Would you return the lines between the one holding "You are a GUI" and the one holding "Viewport: 987px width, 2136px height.", inclusive, and only those, exactly as they stand in the listing below?

── Materials provided

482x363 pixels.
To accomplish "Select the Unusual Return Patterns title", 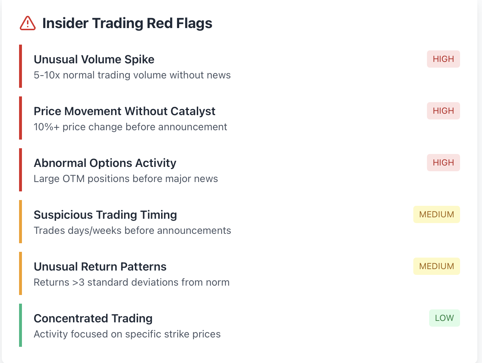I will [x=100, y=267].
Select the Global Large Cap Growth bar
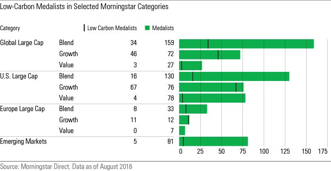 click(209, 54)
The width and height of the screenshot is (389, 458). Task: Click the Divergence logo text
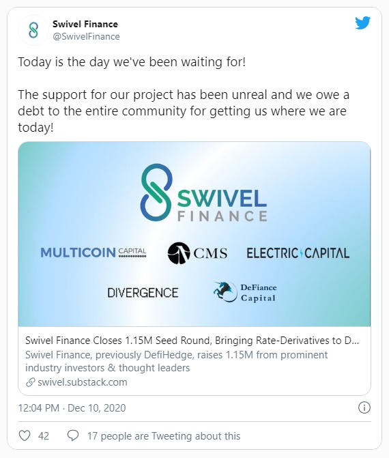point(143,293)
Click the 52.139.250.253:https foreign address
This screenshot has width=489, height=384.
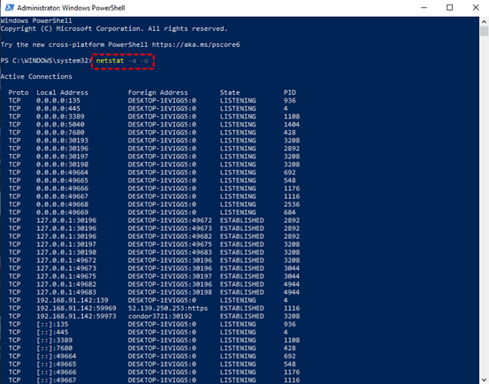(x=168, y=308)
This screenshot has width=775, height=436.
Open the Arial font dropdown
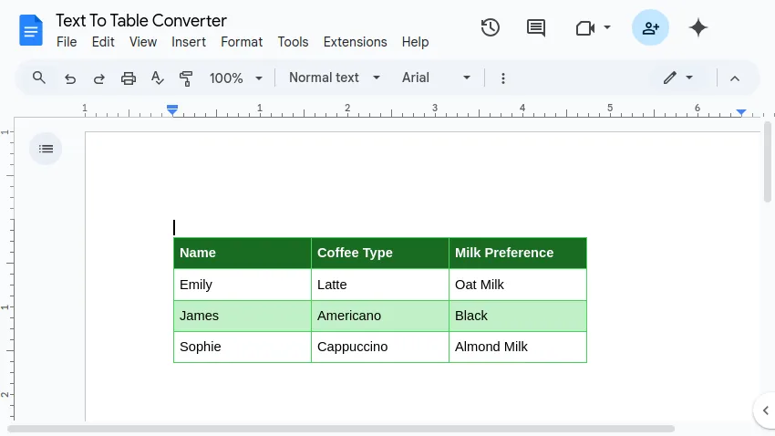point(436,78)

────
── Materials provided

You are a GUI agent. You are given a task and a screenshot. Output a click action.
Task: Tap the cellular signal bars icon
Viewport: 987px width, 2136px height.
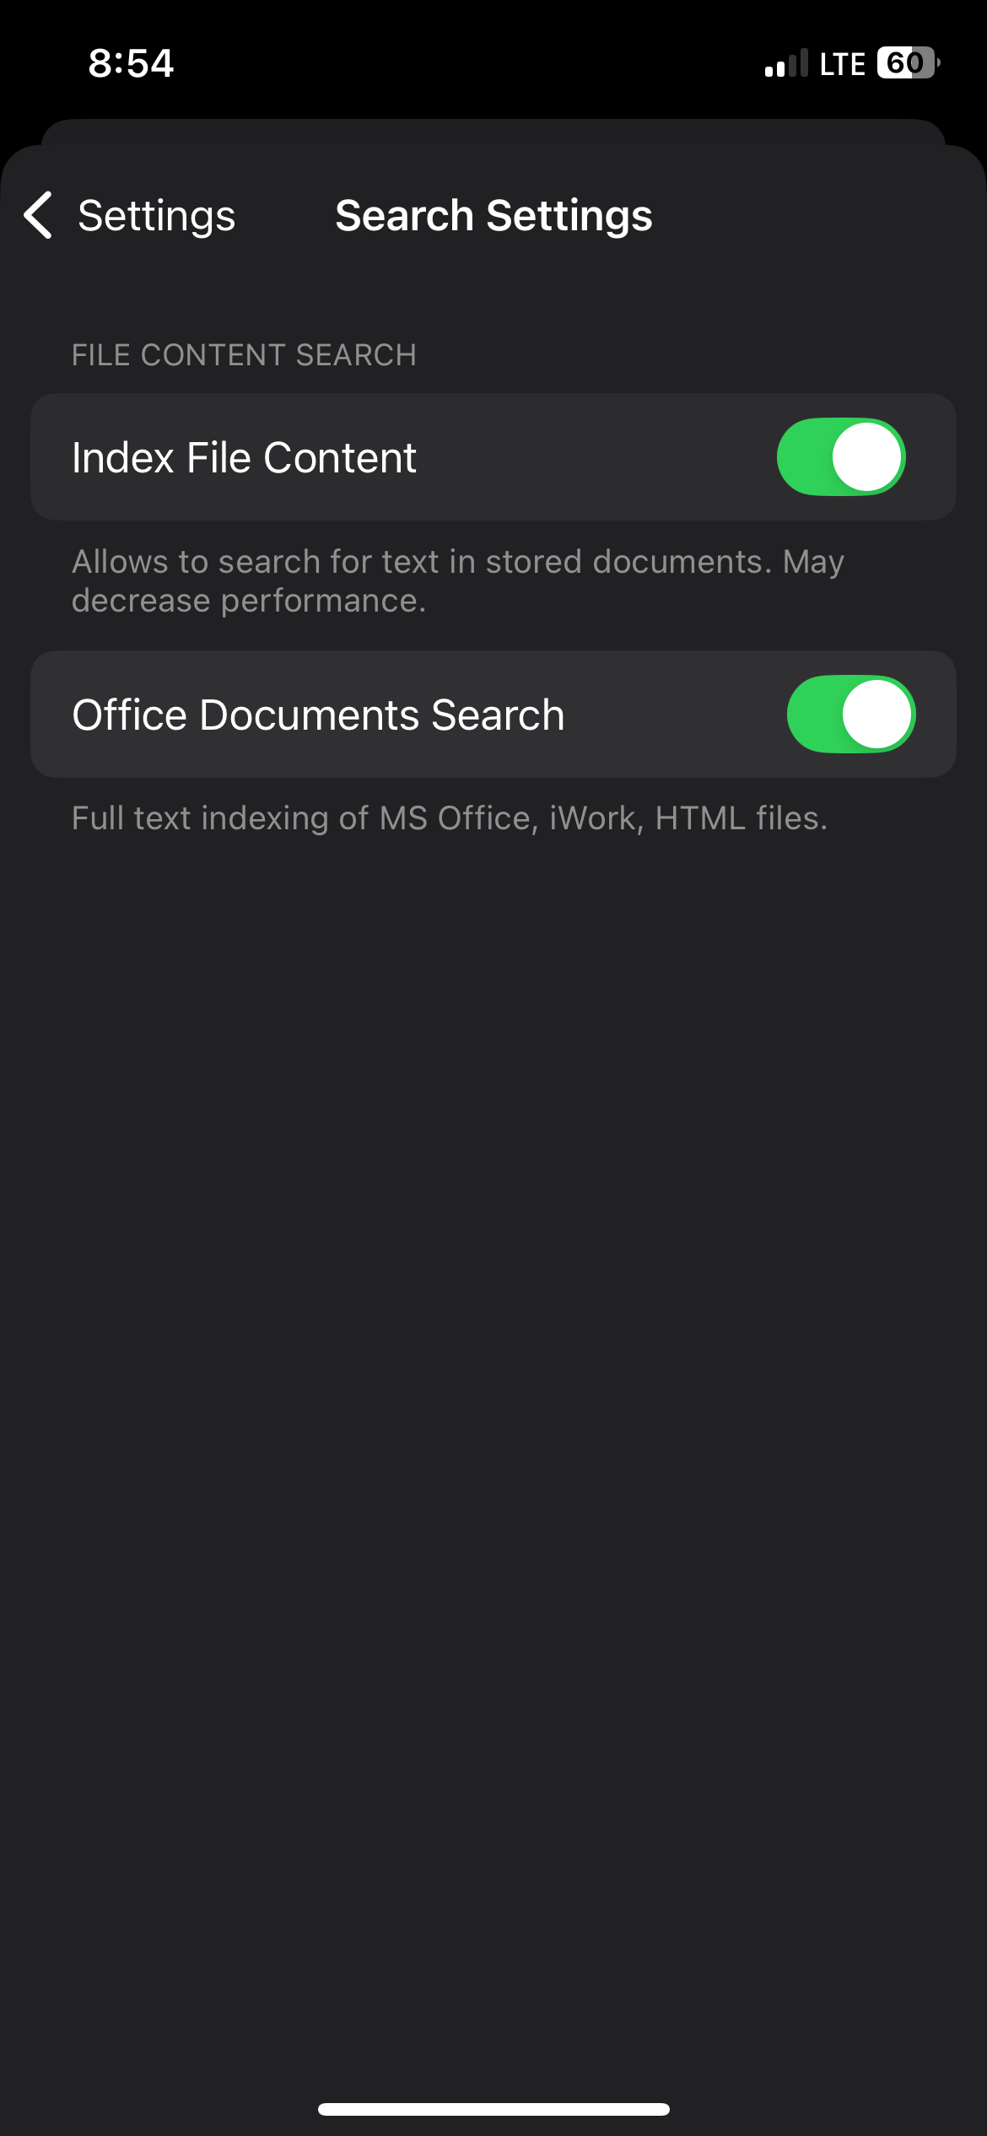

────

● **Exercise answer**
You are a GUI agent. You are given a task and a screenshot. Output a click action.
Task: Tap the cellular signal bars icon
Viewport: 987px width, 2136px height.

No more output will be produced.